American travel writer (1840–1907)

Mildred A. Bonham ( Baker; known by her pen name Mizpah; August 6, 1840 – July 28, 1907) was a 19th-century American travel writer from Illinois. In 1858, she married Judge Benjamin F. Bonham, later removing to Calcutta where her descriptions in the letters she wrote to the Oregon Statesman were eagerly read and highly commended. Her vivid stories clearly portrayed the beauties of that city and the social relations of the people. Bonham did some work among the women of India, and succeeded in raising to found a scholarship for women in one of the schools in India.

==Early life==
Mildred Amanda Baker was born in Magnolia, Illinois, in August, 1840, her ancestors being from Virginia, South Carolina, and Tennessee. She was the eldest child of John Baker, an Oregon pioneer of 1847. Her parents removed to Oregon in 1847, settling in the Willamette Valley.

==Career==
In 1858, she married Judge Benjamin F. Bonham, of Salem, Oregon. In 1885, Judge Bonham was appointed Consul-General to British India, and removed his family to Calcutta the same year. There were seven children from her marriage, only two of whom survived, Raphael P. Bonham, United States Immigration Inspector, stationed at Astoria, Oregon, and Mrs. Winona Larkins, of Salem.
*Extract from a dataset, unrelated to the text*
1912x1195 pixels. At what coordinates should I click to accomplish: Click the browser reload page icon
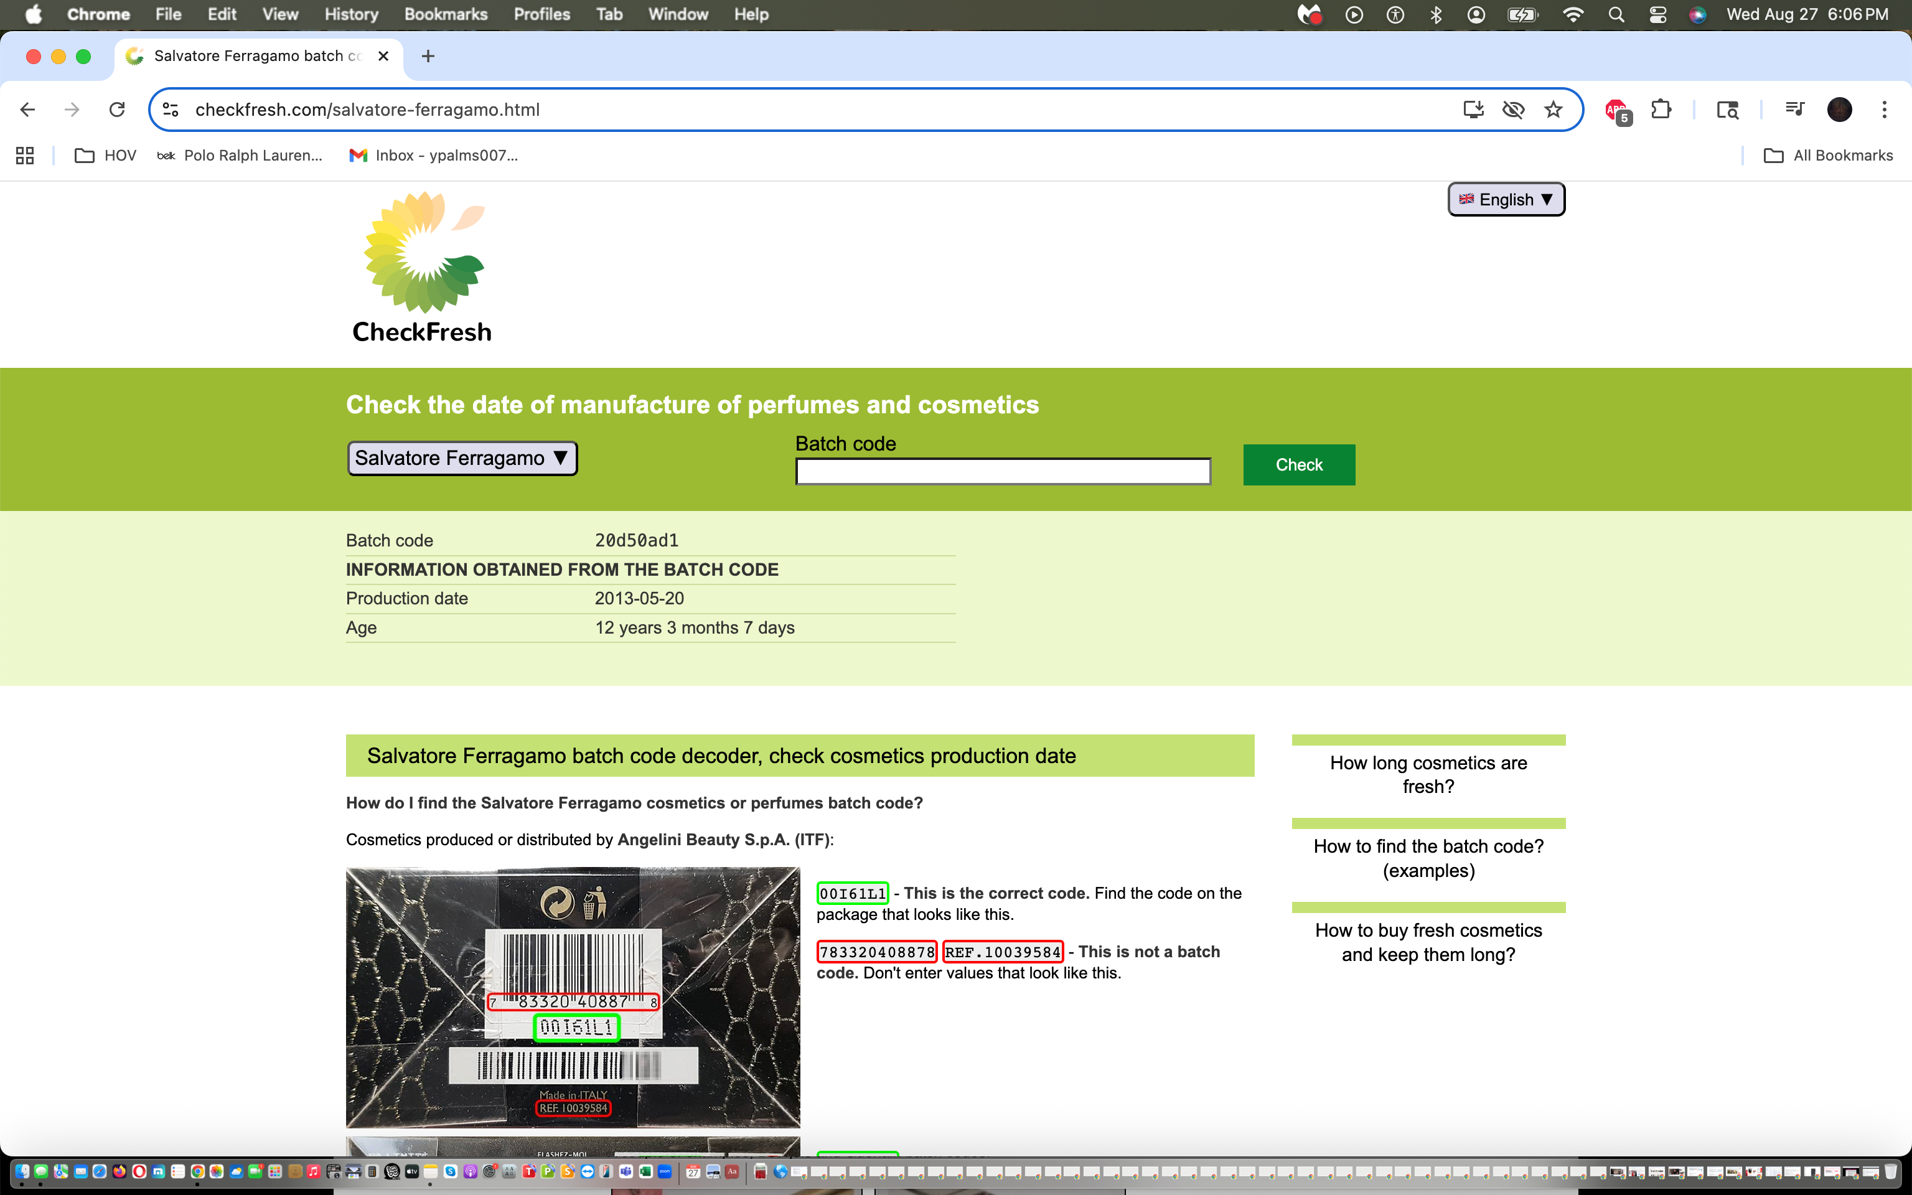point(117,110)
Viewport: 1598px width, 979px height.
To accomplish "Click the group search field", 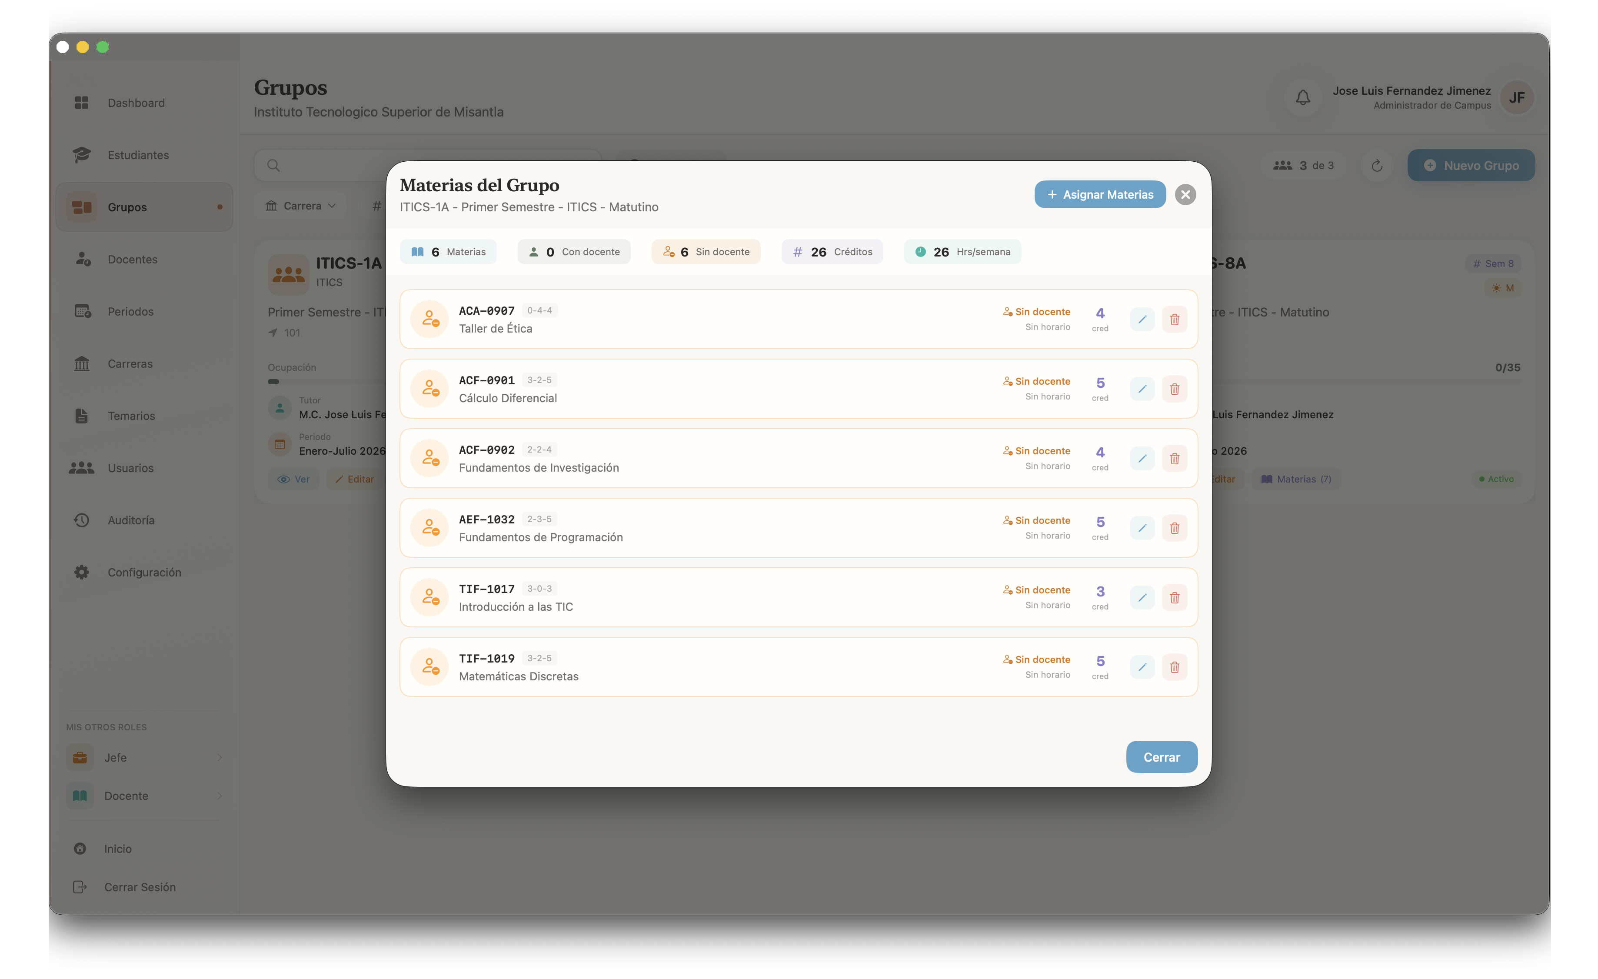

Bonham always had a liking for literary work, but the cares of a large family and social duties gave her little leisure time, and it was not until her residence abroad that the opportunity came. During five years, her letters over the name " Mizpah" attracted much attention and were widely circulated by the Oregon and California press. Bonham had a gift of observing closely, and her descriptions of foreign scenes made a valuable addition to the knowledge of Anglo-Indian life and customs. Her letters from the Himalayas, Ceylon and other far-off places were considered the best. After returning to the United States, she gave several lectures on her experiences in the far East and life among the Zenanas.

==Death==
Bonham died July 28, 1907, in Salem, one of the oldest pioneer residents of that city. Her papers are held in the Special Collections of the University of California, Santa Barbara.